DATA EXTRACTS:
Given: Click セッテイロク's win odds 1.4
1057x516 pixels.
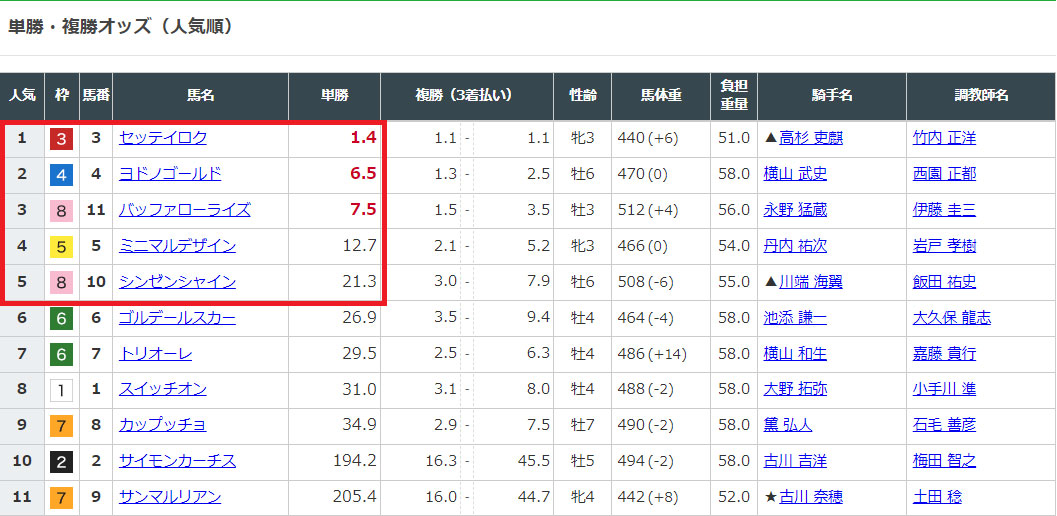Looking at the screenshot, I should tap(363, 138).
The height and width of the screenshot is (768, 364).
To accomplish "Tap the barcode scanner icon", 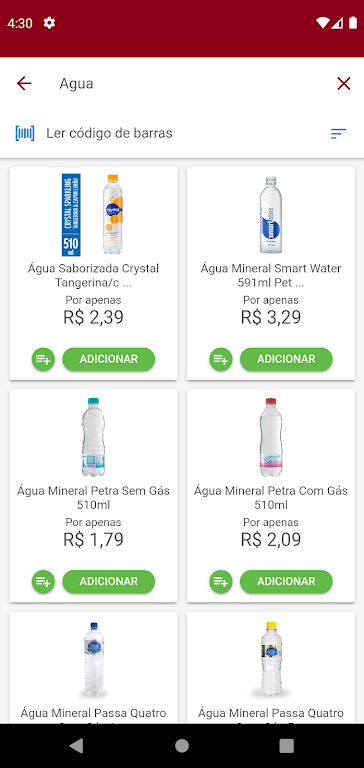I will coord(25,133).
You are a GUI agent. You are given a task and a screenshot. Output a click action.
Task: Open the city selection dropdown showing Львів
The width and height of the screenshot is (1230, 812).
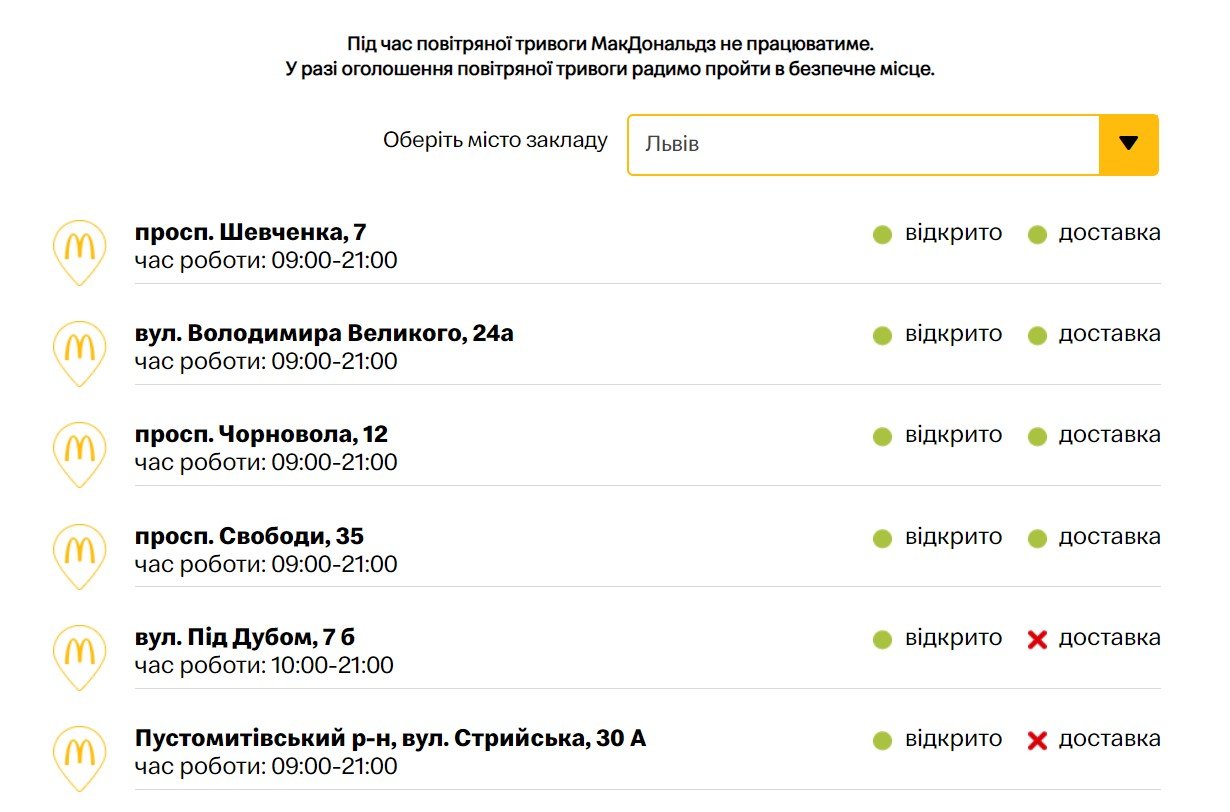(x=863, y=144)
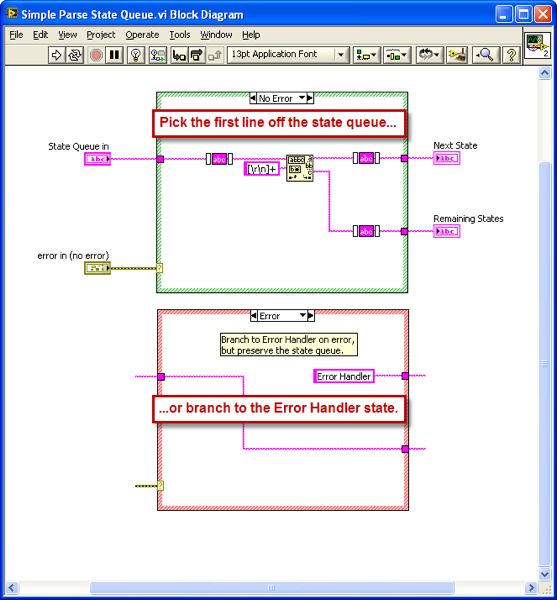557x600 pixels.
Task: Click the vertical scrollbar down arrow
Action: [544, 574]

TASK DETAILS: Your answer must be the lines from the line containing "Task: Open the" through the final line of the data, written out exactly, both ends included and pictures left out.

EXERCISE RESULT:
Task: Open the city selection dropdown showing Львів
The width and height of the screenshot is (1230, 812).
(x=863, y=144)
557x600 pixels.
Task: Click the vertical scrollbar down arrow
Action: [544, 574]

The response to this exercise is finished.